Is it just that nvarchar supports multibyte characters? If that is the case is there really any point, other than storage concerns, to using varchars?
nvarchar stores unicode data while varchar stores ascii data. They function identically but nvarchar takes up twice as much space.
nVarchar will help you to store Unicode characters. It is the way to go if you want to store localized data.
nvarchar stores data as unicode, so, if you're going to store multilingual data (more than one language) in a data column you need the N variant.
varchar: Variable-length, non-Unicode character data. The database collation determines which code page the data is stored using.
nvarchar: Variable-length Unicode character data. Dependent on the database collation for comparisons.
Armed with this knowledge, use whichever one matches your input data (ASCII v. Unicode).
I use always nvarchar as it allows whatever I'm building to withstand pretty much any data I throw at it. My CMS system does Chinese by accident, because I used nvarchar. These days, any new apps shouldn't really be concerned with the amount of space required.
You're right. nvarchar
stores Unicode data while varchar
stores single-byte character data. Other than storage differences (nvarchar
requires twice the storage space as varchar
), which you already mentioned, the main reason for preferring nvarchar
over varchar
would be internationalization (i.e. storing strings in other languages).
An nvarchar column can store any Unicode data. A varchar column is restricted to an 8-bit codepage. Some people think that varchar should be used because it takes up less space. I believe this is not the correct answer. Codepage incompatabilities are a pain, and Unicode is the cure for codepage problems. With cheap disk and memory nowadays, there is really no reason to waste time mucking around with code pages anymore.
All modern operating systems and development platforms use Unicode internally. By using nvarchar rather than varchar, you can avoid doing encoding conversions every time you read from or write to the database. Conversions take time, and are prone to errors. And recovery from conversion errors is a non-trivial problem.

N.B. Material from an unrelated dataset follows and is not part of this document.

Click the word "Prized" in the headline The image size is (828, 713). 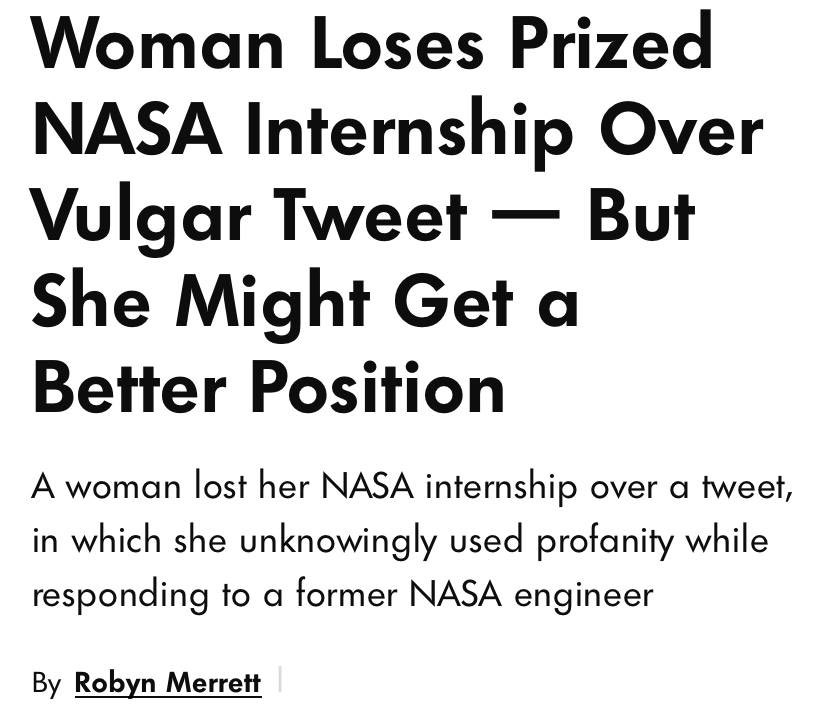point(613,45)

If you are interfacing with an application that uses only ASCII, I would still recommend using Unicode in the database. The OS and database collation algorithms will work better with Unicode. Unicode avoids conversion problems when interfacing with other systems. And you will be preparing for the future. And you can always validate that your data is restricted to 7-bit ASCII for whatever legacy system you're having to maintain, even while enjoying some of the benifits of full Unicode storage.
@tags2k
These days, any new apps shouldn't really be concerned with the amount of space required.
If it was just a storage issue then you're probably right - especially for small apps - but here is a list of reasons you may want to choose varchar over nvarchar.

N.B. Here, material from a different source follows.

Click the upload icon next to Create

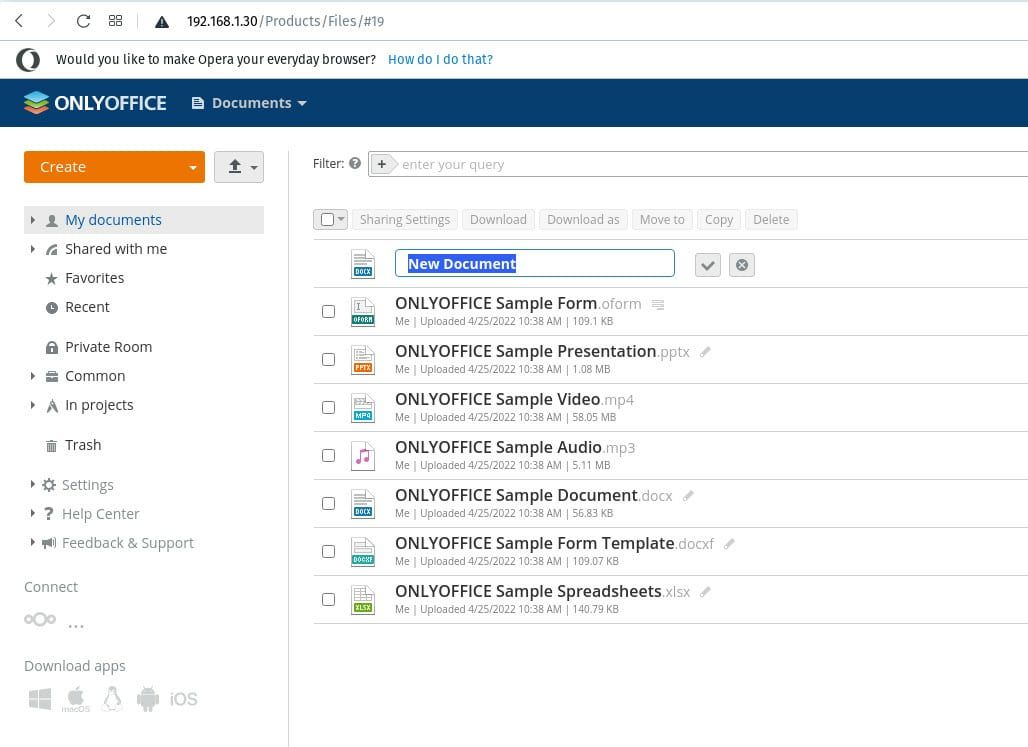tap(232, 166)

- Your app is interfacing with an older app that uses ascii data. If you store your data as ascii too there is one less thing to go wrong when you communicate with the older app.
- You are storing vast numbers of records - half the size means you can backup your data twice as quickly and store twice as many backups.
- If you are ever going to perform searches on your data then half the size means your searches will run twice as fast.
- You know you will only need ascii data. You want your app to warn you if you're trying to store something else because it probably means something much worse is going on somewhere else!
I would say, it depends.
If you develop a desktop application, where OS works in unicode (like all current windows systems) and language does natively support unicode (default strings are unicode, like in Java or C#), then go nvarchar.
If you develop a web application, where strings come in as UTF8, and language is PHP, which still does not support unicode natively (in versions 5.x), then varchar will probably be a better choice.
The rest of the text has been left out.